Deadly Precision is the most Slam-based track on the album, whereas lead song, Silence Means Death features an unexpectedly smooth guitar sound, filled with colourful hues and even a smidge of low-end groove.
The vocals across War Neurosis range from the guttural to the throat-ripping and the album is peppered with sample to add further to the overall vibe of the record. Dialogue lifted from Taxi Driver and (I think) the original version of It sits with documentary samples of the explanation of shall shock and, rather unpleasantly, the revelation at the start of Jungle Warfare that IEDs were packed with human excrement along with the explosives in order to cause maximum bodily damage and horrendous infections.
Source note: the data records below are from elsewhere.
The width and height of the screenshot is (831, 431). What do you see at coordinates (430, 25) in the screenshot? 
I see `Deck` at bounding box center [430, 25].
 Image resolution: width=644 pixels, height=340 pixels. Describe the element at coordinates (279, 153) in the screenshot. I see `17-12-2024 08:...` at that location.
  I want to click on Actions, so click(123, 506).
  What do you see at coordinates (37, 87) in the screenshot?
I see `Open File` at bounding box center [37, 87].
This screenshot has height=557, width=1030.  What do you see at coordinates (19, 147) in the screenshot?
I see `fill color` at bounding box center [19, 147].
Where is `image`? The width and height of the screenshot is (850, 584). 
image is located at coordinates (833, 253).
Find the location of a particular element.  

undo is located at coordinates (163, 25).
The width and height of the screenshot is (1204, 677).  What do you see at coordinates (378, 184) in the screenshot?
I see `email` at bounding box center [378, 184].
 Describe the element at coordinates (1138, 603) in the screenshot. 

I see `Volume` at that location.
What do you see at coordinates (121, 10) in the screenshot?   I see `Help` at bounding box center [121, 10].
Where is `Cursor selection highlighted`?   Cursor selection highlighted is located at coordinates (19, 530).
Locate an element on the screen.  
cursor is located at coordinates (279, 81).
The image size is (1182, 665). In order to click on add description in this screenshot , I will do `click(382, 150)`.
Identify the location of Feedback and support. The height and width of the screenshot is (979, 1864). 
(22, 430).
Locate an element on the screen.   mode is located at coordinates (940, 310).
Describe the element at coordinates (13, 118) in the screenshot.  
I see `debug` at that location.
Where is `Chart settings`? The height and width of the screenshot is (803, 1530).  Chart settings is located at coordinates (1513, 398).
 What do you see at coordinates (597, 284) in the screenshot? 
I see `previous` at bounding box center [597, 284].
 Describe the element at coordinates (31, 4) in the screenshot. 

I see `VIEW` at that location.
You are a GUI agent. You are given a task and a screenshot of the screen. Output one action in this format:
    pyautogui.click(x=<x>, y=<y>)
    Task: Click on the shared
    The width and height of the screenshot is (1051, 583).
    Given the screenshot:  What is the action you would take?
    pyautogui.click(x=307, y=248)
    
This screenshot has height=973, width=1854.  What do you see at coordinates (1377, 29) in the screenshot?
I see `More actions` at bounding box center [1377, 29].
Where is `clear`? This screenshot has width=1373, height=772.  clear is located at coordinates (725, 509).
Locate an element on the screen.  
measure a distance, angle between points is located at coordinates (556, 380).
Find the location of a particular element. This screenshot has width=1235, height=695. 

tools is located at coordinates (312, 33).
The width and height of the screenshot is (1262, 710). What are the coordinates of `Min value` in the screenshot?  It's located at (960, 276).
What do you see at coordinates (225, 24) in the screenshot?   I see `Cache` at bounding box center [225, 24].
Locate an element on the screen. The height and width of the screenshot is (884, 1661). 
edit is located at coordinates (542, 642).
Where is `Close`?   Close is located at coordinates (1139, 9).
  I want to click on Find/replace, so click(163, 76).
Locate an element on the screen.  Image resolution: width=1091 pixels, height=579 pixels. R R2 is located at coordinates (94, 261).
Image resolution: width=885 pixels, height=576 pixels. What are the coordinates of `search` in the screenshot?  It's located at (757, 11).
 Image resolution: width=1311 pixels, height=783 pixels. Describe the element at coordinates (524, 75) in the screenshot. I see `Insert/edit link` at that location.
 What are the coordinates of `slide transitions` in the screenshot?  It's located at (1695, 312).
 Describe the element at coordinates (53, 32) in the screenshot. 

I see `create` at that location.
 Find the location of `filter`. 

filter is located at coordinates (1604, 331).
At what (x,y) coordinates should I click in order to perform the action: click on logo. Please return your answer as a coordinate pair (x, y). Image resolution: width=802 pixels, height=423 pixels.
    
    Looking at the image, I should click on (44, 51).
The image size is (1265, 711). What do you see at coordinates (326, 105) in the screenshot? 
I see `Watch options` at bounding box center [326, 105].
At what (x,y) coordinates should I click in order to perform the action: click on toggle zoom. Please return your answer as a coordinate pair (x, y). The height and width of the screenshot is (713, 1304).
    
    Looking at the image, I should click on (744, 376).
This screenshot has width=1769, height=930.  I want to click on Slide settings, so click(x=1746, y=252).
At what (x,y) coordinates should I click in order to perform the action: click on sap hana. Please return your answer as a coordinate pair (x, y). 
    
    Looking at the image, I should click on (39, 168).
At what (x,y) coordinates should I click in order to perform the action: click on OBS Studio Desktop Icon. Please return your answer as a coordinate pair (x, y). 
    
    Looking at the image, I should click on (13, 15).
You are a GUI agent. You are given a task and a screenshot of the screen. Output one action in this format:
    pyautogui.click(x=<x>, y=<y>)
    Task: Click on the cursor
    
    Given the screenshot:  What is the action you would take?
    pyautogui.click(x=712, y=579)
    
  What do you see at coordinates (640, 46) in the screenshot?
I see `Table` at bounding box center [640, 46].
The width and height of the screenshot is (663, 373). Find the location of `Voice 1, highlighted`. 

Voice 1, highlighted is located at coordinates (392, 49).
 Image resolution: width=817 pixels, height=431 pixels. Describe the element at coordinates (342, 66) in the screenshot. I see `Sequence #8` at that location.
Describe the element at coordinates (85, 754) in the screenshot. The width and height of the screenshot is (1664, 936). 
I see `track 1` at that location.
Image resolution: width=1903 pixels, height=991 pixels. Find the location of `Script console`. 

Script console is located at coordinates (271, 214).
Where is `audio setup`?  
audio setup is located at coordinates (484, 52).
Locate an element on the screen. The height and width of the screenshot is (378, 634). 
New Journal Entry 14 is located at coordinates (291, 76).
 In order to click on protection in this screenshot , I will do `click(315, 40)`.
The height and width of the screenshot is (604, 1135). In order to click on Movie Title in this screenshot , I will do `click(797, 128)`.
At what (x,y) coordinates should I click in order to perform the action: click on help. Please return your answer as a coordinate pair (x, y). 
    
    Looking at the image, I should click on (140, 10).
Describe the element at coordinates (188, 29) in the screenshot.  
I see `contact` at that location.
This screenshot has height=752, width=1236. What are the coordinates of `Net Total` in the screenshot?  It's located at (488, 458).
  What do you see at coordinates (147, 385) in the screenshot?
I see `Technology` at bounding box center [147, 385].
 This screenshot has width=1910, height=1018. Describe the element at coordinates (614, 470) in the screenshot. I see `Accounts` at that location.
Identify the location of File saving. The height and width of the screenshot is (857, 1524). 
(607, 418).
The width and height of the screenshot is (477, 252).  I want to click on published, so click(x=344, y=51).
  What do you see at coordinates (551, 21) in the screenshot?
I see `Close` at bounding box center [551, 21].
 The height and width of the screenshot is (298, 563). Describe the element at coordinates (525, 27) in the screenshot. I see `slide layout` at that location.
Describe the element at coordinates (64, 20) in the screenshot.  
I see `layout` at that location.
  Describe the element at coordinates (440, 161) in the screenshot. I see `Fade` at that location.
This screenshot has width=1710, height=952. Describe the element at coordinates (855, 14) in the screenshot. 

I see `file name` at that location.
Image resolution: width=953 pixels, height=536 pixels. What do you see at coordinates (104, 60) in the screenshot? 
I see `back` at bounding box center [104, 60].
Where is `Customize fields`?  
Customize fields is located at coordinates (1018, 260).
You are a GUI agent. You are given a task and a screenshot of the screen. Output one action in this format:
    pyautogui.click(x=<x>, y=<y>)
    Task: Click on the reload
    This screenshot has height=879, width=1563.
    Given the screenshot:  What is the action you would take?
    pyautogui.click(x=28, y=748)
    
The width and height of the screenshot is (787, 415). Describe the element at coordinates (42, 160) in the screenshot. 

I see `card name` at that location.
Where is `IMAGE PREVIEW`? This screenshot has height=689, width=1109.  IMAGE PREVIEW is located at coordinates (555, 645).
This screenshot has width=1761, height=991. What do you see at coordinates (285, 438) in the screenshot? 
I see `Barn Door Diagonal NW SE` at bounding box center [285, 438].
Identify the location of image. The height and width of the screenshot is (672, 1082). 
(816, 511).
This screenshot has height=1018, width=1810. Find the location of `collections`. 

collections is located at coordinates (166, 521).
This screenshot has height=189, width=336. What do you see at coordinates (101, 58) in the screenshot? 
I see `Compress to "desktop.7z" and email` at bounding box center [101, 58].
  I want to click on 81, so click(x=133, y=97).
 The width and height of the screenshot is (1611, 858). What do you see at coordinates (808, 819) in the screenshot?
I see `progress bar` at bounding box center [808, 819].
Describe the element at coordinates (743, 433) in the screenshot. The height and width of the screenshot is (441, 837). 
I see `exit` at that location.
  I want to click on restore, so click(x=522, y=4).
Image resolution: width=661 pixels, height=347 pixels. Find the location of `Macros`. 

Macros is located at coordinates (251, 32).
Vengeful187 finish the album with a couple of covers: Death and the City, originally recorded by Born from Pain on their 2003 album, Harvest and One Second Thought’s Bring It On. Both are filled with thick, meaty guitar, with the former being a fast, stomping rendition, somewhat at odds with the feeling of the rest of the record; whereas the latter plays into War Neurosis’ heavy, plodding aesthetic.
At no point does this latest Vengeful187 album feel as though it is running out of ideas or that the band is constrained by the perceived limitations of the heavy hardcore/ slam genre. Instead, it is a brutal slab of aggression that is as welcome on its tenth listen as it was on its first.